■ Work item
Each record has to be repeated exactly as given.

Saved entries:
------------------------------------------------
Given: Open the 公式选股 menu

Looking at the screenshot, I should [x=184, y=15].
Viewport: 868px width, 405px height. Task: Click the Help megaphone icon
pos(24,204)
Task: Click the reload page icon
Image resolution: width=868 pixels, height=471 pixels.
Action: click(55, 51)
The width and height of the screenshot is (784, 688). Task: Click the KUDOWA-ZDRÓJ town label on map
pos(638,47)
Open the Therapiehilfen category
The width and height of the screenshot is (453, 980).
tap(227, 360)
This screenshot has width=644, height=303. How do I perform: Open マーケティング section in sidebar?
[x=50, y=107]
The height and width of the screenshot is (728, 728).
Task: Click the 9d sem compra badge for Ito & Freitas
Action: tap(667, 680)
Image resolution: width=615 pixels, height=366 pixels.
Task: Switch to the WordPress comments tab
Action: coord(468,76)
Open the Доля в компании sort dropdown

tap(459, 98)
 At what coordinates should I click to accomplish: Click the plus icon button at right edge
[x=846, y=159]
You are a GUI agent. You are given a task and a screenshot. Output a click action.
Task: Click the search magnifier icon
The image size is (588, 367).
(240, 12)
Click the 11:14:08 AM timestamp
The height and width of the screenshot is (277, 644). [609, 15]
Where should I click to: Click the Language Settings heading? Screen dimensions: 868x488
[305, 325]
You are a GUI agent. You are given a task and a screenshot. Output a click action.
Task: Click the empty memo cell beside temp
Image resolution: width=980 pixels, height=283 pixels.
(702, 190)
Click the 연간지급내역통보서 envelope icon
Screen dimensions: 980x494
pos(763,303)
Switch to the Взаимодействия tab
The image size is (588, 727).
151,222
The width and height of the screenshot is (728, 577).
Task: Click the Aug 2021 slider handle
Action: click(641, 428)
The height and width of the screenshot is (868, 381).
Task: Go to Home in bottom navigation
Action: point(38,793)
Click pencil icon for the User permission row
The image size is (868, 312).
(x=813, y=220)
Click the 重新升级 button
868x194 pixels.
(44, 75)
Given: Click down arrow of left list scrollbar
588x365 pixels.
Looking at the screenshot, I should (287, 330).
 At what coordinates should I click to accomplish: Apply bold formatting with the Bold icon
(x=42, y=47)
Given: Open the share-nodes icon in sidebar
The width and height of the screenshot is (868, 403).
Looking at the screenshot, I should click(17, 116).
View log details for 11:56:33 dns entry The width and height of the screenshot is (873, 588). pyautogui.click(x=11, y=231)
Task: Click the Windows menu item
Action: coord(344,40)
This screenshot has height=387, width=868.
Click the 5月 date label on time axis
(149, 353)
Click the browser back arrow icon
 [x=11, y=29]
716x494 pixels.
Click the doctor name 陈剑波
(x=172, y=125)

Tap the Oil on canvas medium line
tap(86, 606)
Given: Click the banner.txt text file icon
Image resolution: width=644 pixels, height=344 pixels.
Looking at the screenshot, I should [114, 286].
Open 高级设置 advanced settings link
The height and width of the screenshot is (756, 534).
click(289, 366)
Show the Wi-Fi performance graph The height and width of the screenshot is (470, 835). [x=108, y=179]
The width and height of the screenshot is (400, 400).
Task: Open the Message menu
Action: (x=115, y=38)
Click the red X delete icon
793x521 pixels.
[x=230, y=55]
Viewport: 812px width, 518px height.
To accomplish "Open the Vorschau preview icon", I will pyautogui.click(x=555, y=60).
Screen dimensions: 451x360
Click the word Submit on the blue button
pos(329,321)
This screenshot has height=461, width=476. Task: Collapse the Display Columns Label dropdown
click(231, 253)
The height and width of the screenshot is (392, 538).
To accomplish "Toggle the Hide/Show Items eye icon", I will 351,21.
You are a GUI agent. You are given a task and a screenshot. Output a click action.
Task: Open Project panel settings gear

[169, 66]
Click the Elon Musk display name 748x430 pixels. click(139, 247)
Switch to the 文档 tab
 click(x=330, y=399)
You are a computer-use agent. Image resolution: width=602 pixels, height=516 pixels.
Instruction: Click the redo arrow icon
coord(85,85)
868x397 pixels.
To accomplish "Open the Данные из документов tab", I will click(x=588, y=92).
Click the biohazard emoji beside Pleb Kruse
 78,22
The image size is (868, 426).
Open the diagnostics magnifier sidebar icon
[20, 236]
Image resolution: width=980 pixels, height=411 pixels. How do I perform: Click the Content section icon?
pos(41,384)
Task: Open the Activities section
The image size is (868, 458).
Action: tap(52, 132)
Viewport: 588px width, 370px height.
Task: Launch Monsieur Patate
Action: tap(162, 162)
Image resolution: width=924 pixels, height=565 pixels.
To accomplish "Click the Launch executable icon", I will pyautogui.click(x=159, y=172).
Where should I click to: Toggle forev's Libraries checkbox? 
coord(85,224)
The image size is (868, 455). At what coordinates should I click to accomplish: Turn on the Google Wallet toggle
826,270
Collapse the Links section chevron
------------------------------------------------
■ Response to this exercise
Given: Open the 公式选股 menu

Looking at the screenshot, I should [x=184, y=15].
Viewport: 868px width, 405px height. Task: Click the Help megaphone icon
pos(24,204)
Task: Click the reload page icon
Image resolution: width=868 pixels, height=471 pixels.
Action: click(55, 51)
The width and height of the screenshot is (784, 688). Task: Click the KUDOWA-ZDRÓJ town label on map
pos(638,47)
Open the Therapiehilfen category
The width and height of the screenshot is (453, 980).
tap(227, 360)
This screenshot has width=644, height=303. How do I perform: Open マーケティング section in sidebar?
[x=50, y=107]
The height and width of the screenshot is (728, 728).
Task: Click the 9d sem compra badge for Ito & Freitas
Action: tap(667, 680)
Image resolution: width=615 pixels, height=366 pixels.
Task: Switch to the WordPress comments tab
Action: coord(468,76)
Open the Доля в компании sort dropdown

tap(459, 98)
 At what coordinates should I click to accomplish: Click the plus icon button at right edge
[x=846, y=159]
You are a GUI agent. You are given a task and a screenshot. Output a click action.
Task: Click the search magnifier icon
The image size is (588, 367).
(240, 12)
Click the 11:14:08 AM timestamp
The height and width of the screenshot is (277, 644). [609, 15]
Where should I click to: Click the Language Settings heading? Screen dimensions: 868x488
[305, 325]
You are a GUI agent. You are given a task and a screenshot. Output a click action.
Task: Click the empty memo cell beside temp
Image resolution: width=980 pixels, height=283 pixels.
(702, 190)
Click the 연간지급내역통보서 envelope icon
Screen dimensions: 980x494
pos(763,303)
Switch to the Взаимодействия tab
The image size is (588, 727).
151,222
The width and height of the screenshot is (728, 577).
Task: Click the Aug 2021 slider handle
Action: click(641, 428)
The height and width of the screenshot is (868, 381).
Task: Go to Home in bottom navigation
Action: point(38,793)
Click pencil icon for the User permission row
The image size is (868, 312).
(x=813, y=220)
Click the 重新升级 button
868x194 pixels.
(44, 75)
Given: Click down arrow of left list scrollbar
588x365 pixels.
Looking at the screenshot, I should (287, 330).
 At what coordinates should I click to accomplish: Apply bold formatting with the Bold icon
(x=42, y=47)
Given: Open the share-nodes icon in sidebar
The width and height of the screenshot is (868, 403).
Looking at the screenshot, I should click(17, 116).
View log details for 11:56:33 dns entry The width and height of the screenshot is (873, 588). pyautogui.click(x=11, y=231)
Task: Click the Windows menu item
Action: coord(344,40)
This screenshot has height=387, width=868.
Click the 5月 date label on time axis
(149, 353)
Click the browser back arrow icon
 [x=11, y=29]
716x494 pixels.
Click the doctor name 陈剑波
(x=172, y=125)

Tap the Oil on canvas medium line
tap(86, 606)
Given: Click the banner.txt text file icon
Image resolution: width=644 pixels, height=344 pixels.
Looking at the screenshot, I should [114, 286].
Open 高级设置 advanced settings link
The height and width of the screenshot is (756, 534).
click(289, 366)
Show the Wi-Fi performance graph The height and width of the screenshot is (470, 835). [x=108, y=179]
The width and height of the screenshot is (400, 400).
Task: Open the Message menu
Action: (x=115, y=38)
Click the red X delete icon
793x521 pixels.
[x=230, y=55]
Viewport: 812px width, 518px height.
To accomplish "Open the Vorschau preview icon", I will pyautogui.click(x=555, y=60).
Screen dimensions: 451x360
Click the word Submit on the blue button
pos(329,321)
This screenshot has height=461, width=476. Task: Collapse the Display Columns Label dropdown
click(231, 253)
The height and width of the screenshot is (392, 538).
To accomplish "Toggle the Hide/Show Items eye icon", I will 351,21.
You are a GUI agent. You are given a task and a screenshot. Output a click action.
Task: Open Project panel settings gear

[169, 66]
Click the Elon Musk display name 748x430 pixels. click(139, 247)
Switch to the 文档 tab
 click(x=330, y=399)
You are a computer-use agent. Image resolution: width=602 pixels, height=516 pixels.
Instruction: Click the redo arrow icon
coord(85,85)
868x397 pixels.
To accomplish "Open the Данные из документов tab", I will click(x=588, y=92).
Click the biohazard emoji beside Pleb Kruse
 78,22
The image size is (868, 426).
Open the diagnostics magnifier sidebar icon
[20, 236]
Image resolution: width=980 pixels, height=411 pixels. How do I perform: Click the Content section icon?
pos(41,384)
Task: Open the Activities section
The image size is (868, 458).
Action: tap(52, 132)
Viewport: 588px width, 370px height.
Task: Launch Monsieur Patate
Action: tap(162, 162)
Image resolution: width=924 pixels, height=565 pixels.
To accomplish "Click the Launch executable icon", I will pyautogui.click(x=159, y=172).
Where should I click to: Toggle forev's Libraries checkbox? 
coord(85,224)
The image size is (868, 455). At what coordinates should I click to accomplish: Turn on the Google Wallet toggle
826,270
Collapse the Links section chevron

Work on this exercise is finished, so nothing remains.